Il est plus fréquent d’évoquer les poètes, leur nom, leurs histoires, leurs destins et les mythes qui les entourent que de se pencher sur leurs textes et les lire, pour soi ou pour les autres, en silence, ou à haute voix. Une preuve parmi tant d’autres : le nombre d’ouvrages de poésie édités, lus, achetés est quasiment ridicule sans aucune proportion avec la richesse formelle, affective, historique, philosophique de beaucoup de textes poétiques. Comme si comptaient peu l’intimité du propos, les mots que le poète a ciselés pour lui-et-nous, nous-et-lui, comme vous voulez !
C’est pour cela qu’il ne faut pas laisser passer la moindre occasion de sortir les poèmes de leur ghetto culturel et de les lire. L’édition bilingue d’un choix de textes de Jordi Pere Cerdà intitulé Comme un flot de sève, traduits et présentés par Etienne Rouziès, aux éditions La rumeur libre est une excellente opportunité.
L’émotion au rendez-vous
Dans un précédent numéro, nous avions questionné le traducteur-poète sur sa démarche, sur son rapport à Jordi Pere Cerdà, il nous offre maintenant le résultat de son travail. L’émotion est au rendez-vous.

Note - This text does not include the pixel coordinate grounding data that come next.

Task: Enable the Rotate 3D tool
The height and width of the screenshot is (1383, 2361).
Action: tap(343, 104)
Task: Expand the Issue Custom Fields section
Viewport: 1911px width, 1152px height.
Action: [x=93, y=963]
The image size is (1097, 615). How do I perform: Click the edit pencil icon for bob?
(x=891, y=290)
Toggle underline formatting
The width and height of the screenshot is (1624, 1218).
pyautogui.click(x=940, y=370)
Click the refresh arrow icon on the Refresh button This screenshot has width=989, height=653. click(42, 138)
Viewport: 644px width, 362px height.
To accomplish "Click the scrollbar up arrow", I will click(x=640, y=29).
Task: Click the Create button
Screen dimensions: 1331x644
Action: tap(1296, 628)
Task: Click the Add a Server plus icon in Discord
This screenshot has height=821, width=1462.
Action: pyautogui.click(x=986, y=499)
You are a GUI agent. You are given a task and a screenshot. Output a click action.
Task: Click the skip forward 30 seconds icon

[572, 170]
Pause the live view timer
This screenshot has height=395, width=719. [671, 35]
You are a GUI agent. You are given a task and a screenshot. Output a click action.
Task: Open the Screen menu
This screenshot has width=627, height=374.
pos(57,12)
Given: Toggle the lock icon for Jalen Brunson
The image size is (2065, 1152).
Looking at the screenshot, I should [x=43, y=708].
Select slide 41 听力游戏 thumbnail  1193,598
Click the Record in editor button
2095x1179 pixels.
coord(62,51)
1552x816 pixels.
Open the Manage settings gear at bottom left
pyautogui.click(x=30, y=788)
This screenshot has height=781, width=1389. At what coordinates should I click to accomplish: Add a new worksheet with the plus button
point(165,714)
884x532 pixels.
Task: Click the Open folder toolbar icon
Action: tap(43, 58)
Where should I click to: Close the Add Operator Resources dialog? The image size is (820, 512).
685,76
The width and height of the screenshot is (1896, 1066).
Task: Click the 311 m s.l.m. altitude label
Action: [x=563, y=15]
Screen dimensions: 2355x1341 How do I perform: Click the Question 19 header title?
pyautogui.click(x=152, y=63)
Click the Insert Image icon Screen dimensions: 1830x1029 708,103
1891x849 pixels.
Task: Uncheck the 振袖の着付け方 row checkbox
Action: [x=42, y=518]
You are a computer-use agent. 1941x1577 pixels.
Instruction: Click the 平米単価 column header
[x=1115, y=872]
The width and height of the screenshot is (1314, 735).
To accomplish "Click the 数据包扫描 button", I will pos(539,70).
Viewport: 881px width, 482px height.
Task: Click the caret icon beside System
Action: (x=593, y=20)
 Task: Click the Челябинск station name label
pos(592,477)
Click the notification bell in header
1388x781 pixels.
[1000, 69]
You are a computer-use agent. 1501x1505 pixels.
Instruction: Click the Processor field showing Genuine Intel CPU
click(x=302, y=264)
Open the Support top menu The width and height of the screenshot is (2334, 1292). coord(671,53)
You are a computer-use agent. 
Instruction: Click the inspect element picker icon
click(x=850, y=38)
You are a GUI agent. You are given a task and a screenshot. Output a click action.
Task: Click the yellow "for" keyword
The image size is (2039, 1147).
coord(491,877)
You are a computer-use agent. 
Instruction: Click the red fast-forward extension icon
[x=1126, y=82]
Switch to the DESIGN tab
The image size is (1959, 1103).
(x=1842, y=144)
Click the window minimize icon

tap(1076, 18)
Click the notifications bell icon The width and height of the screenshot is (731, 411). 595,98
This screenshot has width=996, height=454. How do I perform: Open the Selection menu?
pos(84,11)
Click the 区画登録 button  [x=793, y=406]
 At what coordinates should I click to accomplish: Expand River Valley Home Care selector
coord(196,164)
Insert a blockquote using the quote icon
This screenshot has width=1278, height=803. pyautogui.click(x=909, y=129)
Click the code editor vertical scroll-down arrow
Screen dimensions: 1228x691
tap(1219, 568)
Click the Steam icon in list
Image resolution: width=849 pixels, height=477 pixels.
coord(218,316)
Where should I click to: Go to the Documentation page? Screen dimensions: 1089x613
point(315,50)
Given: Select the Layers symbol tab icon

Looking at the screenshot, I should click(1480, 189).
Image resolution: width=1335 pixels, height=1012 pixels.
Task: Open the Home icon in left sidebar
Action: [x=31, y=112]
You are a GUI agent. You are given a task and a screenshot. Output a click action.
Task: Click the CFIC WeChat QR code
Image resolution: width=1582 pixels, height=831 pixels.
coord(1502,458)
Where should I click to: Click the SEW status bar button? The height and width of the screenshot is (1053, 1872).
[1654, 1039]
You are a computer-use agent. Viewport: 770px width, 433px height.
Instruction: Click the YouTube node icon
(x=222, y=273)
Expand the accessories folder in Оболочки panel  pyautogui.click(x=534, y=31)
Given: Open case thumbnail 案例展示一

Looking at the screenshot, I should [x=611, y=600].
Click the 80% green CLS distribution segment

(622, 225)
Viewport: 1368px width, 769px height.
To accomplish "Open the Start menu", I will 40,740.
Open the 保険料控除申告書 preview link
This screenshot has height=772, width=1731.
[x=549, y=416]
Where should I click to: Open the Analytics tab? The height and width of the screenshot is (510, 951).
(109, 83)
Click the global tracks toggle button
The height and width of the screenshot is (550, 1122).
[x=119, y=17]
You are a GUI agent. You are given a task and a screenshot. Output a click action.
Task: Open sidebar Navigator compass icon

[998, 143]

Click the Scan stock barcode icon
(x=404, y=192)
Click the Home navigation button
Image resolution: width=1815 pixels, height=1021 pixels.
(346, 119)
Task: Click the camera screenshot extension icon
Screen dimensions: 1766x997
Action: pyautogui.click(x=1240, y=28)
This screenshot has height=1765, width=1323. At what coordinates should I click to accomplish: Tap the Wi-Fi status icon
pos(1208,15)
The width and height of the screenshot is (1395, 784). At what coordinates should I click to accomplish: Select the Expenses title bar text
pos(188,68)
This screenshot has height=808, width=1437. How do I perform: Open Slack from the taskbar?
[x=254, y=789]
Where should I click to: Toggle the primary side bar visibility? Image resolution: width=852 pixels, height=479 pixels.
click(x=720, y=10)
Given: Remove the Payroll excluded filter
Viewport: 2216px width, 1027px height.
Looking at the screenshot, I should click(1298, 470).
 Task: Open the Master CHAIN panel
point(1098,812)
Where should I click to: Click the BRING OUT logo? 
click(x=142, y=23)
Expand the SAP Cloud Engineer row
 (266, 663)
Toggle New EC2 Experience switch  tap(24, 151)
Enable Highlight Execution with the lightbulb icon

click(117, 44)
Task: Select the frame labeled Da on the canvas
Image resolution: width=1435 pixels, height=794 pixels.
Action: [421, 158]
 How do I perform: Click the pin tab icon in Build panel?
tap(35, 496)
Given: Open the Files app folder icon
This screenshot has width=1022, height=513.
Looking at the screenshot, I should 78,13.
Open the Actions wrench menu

En particulier pour ceux qui, comme moi, ont du catalan une connaissance plus que sommaire et qui ont besoin d’un intercesseur pour saisir la profondeur et la richesse de sa poésie. « La poésie comme un art viscéral », tel est le titre de l’introduction d’Etienne Rouziès.
Chez Jordi Pere Cerdà, un art viscéral, fait de retenue, de pudeur, de douceur, mais pétri d’humanité, sans concession sur l’humain dans toutes ses dimensions personnelles, sensuelles, familiales, affectives, politiques. Un humain viscéralement attaché à sa terre, à sa Cerdagne, à la nature et à tous ceux qui la peuplent, mais ne s’y laissant jamais enfermer, bien au contraire. Elle est le microcosme d’un macrocosme qui voit défiler le monde dans son universalité sans limite.
Relisons la fin d’ô monde
« …Je suis entré dans l’arbre comme un oiseau dans les feuilles
et j’ai senti la force de ses branches
dedans mes bras et dedans mon corps,
et j’ai senti la sève se mêler à mon sang.
je tins la vie dans le nid chaud de mes mains ;
la vie avait le visage du peuple
et de son combat. »
Le catalan
Cela a été écrit en 1954 et n’a pas pris une ride : magie de la poésie et de son pouvoir de transcender le temps, dans la langue que l’on a choisi de magnifier. Pour Jordi Pere Cerdà, ce fut le catalan qu’il a porté à la plus grande incandescence, paradoxalement en utilisant les simples mots du quotidien. Le monde littéraire catalan ne s’y est pas trompé qui, des deux côtés de la frontière, l’a honoré pour la puissance qu’il a donnée à cette langue à un moment crucial de son histoire.
A lire la traduction d’Etienne Rouziès, on se dit que, s’il avait écrit en français, le boucher-poète de Saillagouse côtoierait peut-être aujourd’hui les plus grands (Desnos, Char, Aragon, Eluard). Mais nous y aurions perdu un acteur central de notre culture. Notre langue serait orpheline.
Toute langue fait feu est le titre d’un de ses recueils : notre vie avait- a besoin de ce feu qu’Antoine Cayrol, enfant de Cerdagne, libraire à Perpignan, citoyen engagé de cette terre (relisez le numéro spécial que le TC lui a consacré), n’a cessé de raviver.
La poésie comme nourriture terrestre ! Merci à Antoine et à Étienne de nous le rappeler.